- Aim of the exercise: All of the data is to be printed exactly, though the images must be left off.

· · ·

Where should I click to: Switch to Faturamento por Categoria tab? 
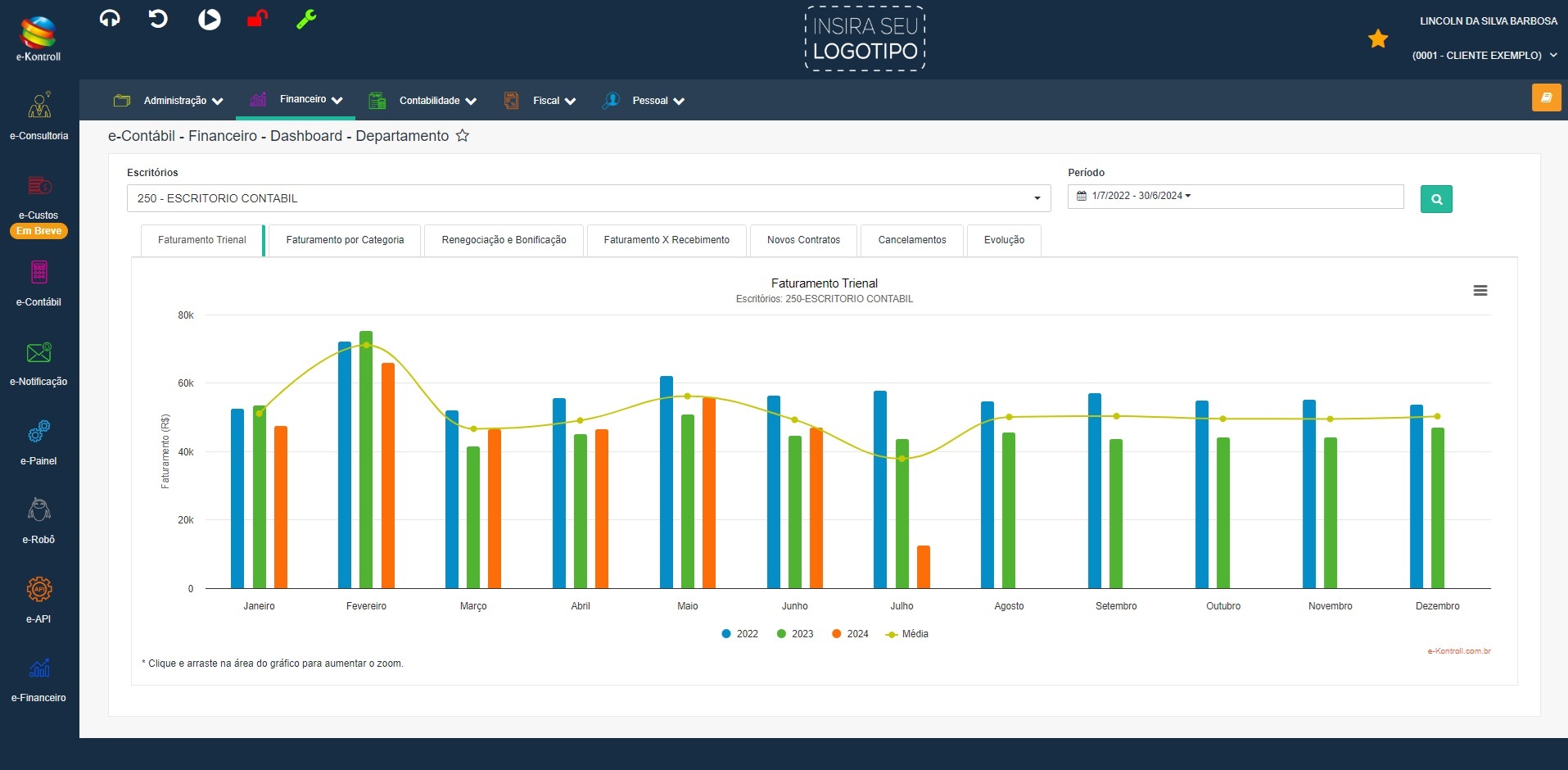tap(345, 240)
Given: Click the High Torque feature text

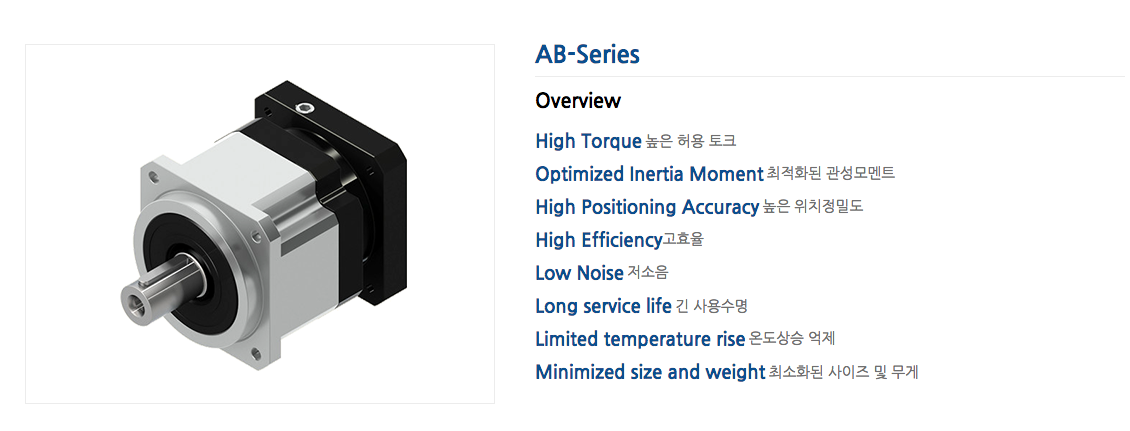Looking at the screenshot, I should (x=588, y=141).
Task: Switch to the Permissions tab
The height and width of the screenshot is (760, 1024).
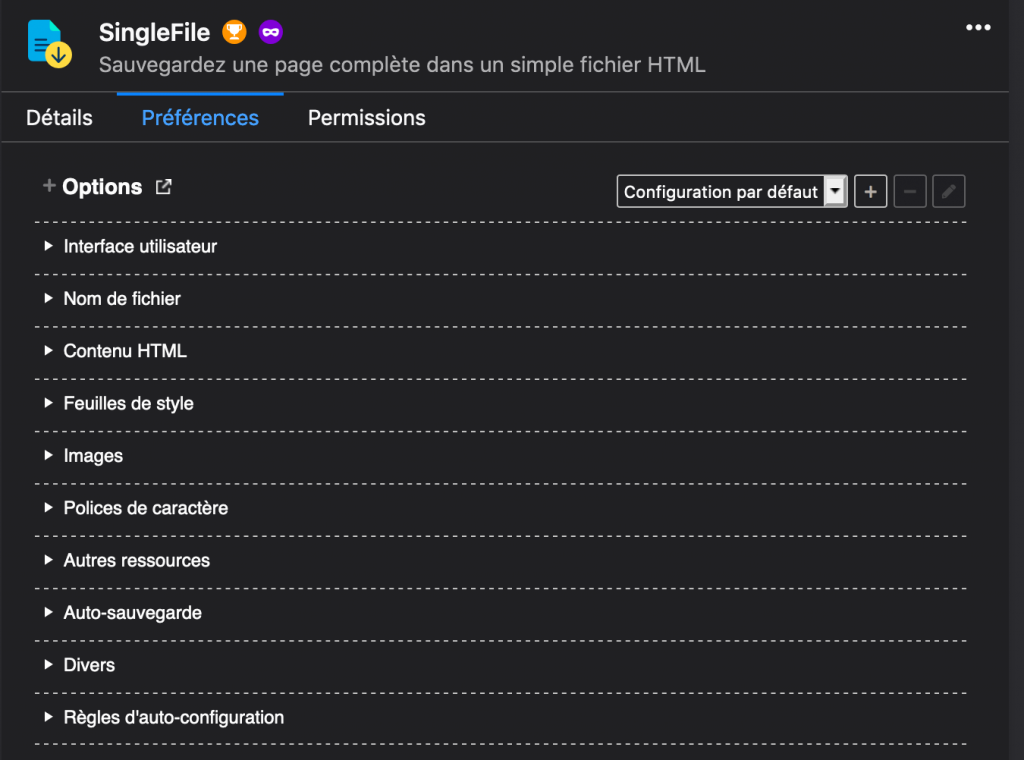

· · ·

- Exercise output:
Where should I click to: Switch to Faturamento por Categoria tab? 
tap(345, 240)
Given: Click the High Torque feature text

Looking at the screenshot, I should (x=588, y=141).
Task: Switch to the Permissions tab
The height and width of the screenshot is (760, 1024).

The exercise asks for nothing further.